When it rains... Part II

There was a typhoon warning.

It was expected to make landfall by the evening. There were warnings about high-velocity wind, torrential rain and thunder.

So Nichi had done the clever thing and called in sick.

Now as the day grew gloomier, she was wrapped up in a quilt, curled up on her sofa with a hot mug of tea, re-reading her favourite manga on her tab. The rain was getting loud and the occasional strike of lightning made the whole house flash. But Nichi was warm, dry and comfortable.

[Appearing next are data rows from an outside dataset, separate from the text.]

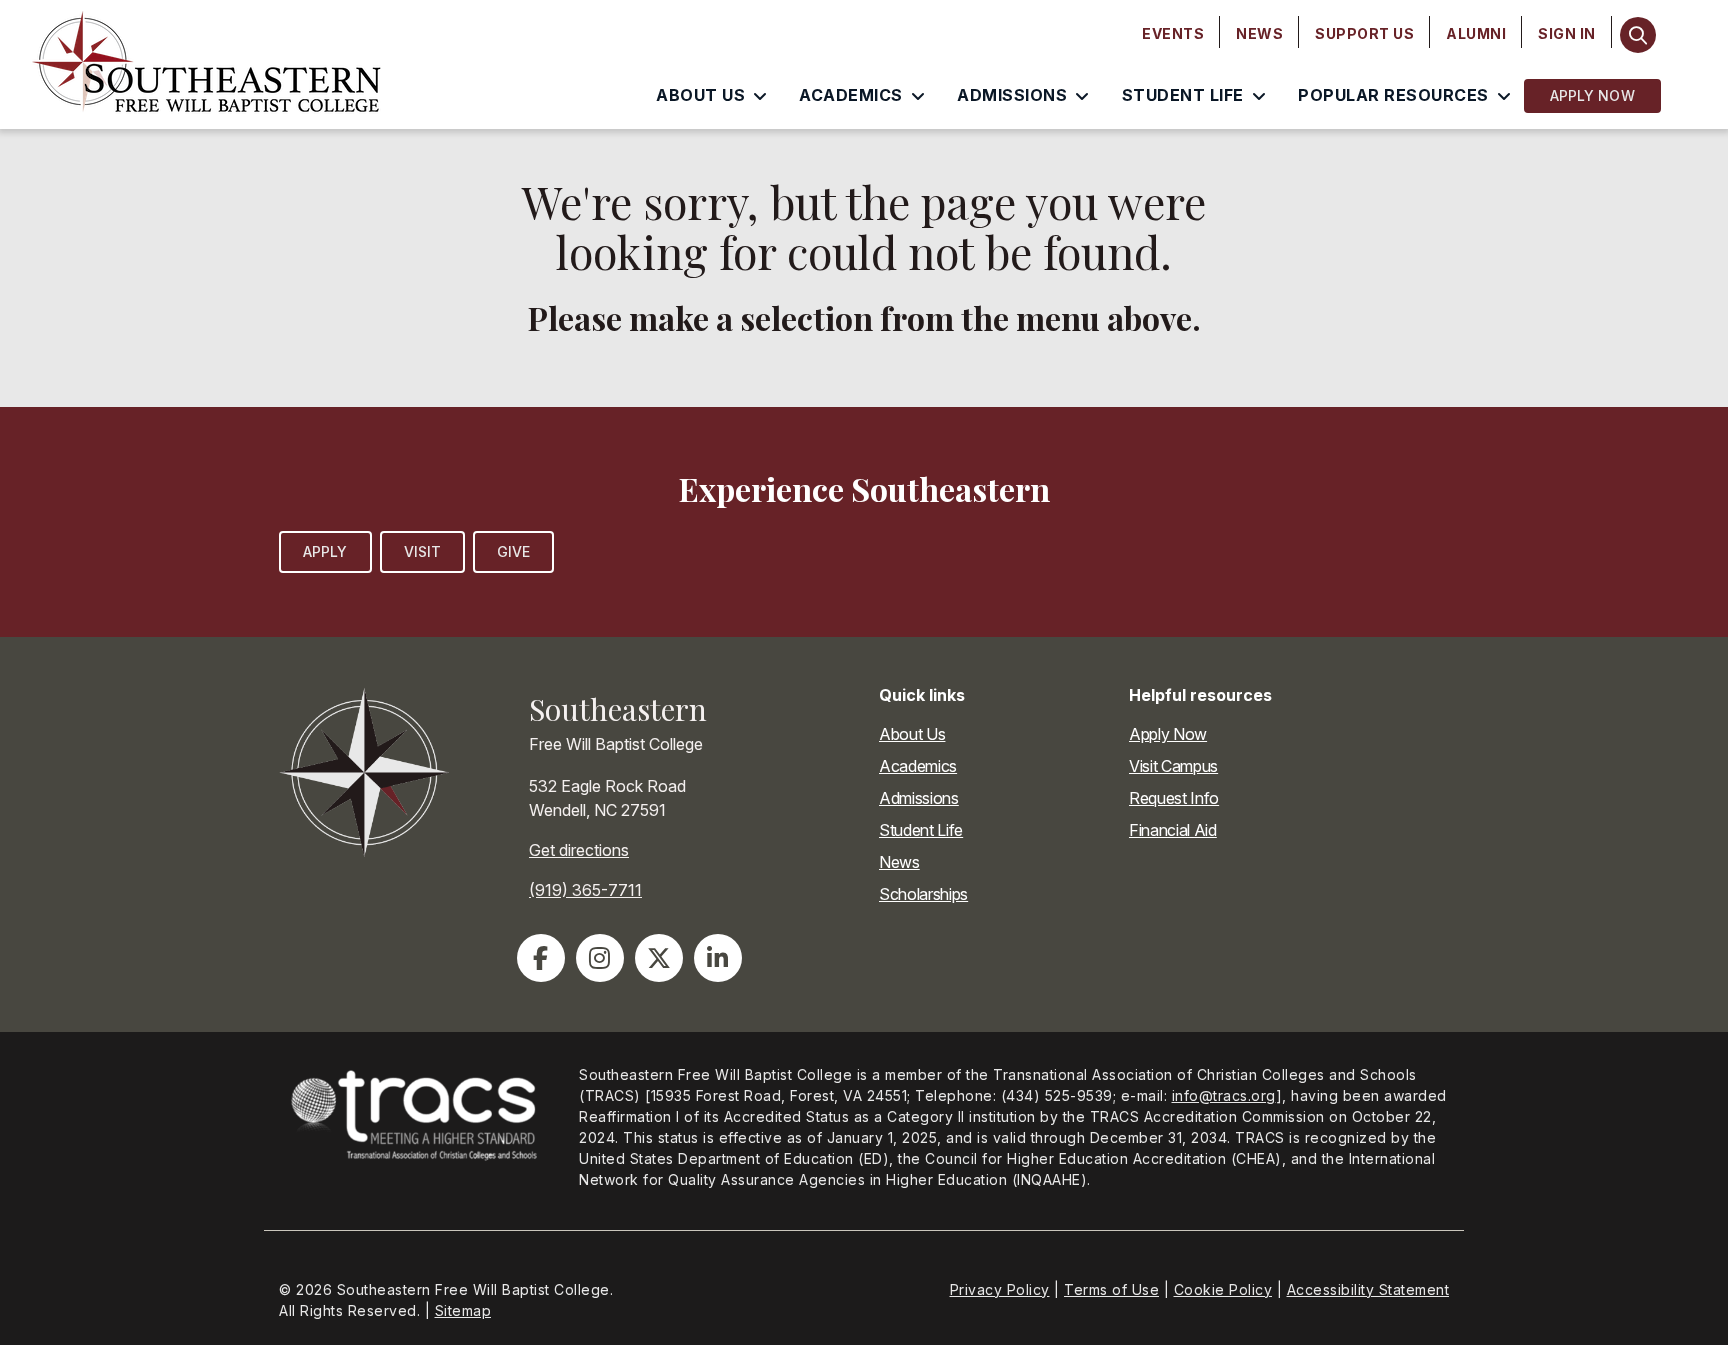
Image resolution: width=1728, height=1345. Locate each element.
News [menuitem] (1259, 33)
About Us (912, 734)
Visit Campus (1173, 766)
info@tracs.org (1224, 1095)
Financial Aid (1173, 830)
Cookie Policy (1223, 1289)
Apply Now (1592, 95)
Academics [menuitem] (851, 95)
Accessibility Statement (1368, 1289)
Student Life (921, 830)
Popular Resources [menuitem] (1393, 95)
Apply (325, 551)
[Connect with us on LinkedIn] (718, 958)
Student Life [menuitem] (1183, 95)
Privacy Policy (1000, 1289)
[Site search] (1638, 35)
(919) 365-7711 (585, 890)
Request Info (1174, 798)
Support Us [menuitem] (1364, 33)
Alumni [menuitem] (1476, 33)
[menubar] (1369, 34)
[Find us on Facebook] (541, 958)
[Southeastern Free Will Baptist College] (228, 65)
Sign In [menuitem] (1567, 33)
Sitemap (463, 1310)
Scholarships (923, 894)
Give (513, 551)
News (899, 862)
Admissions (919, 798)
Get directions (579, 850)
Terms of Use (1111, 1289)
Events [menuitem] (1173, 33)
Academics (918, 766)
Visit (423, 551)
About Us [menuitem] (700, 95)
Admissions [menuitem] (1012, 95)
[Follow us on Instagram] (600, 958)
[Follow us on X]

So she felt more irked than worried when the tab flashed a notification warning her of an intruder in her front yard. She clicked on it, opening the camera feed from her front door. The image outside was dark, the rain making visibility poor. But the man standing in the rain was clear enough. Especially when an ominous crack of lightning illuminated his pale face and worried green eyes.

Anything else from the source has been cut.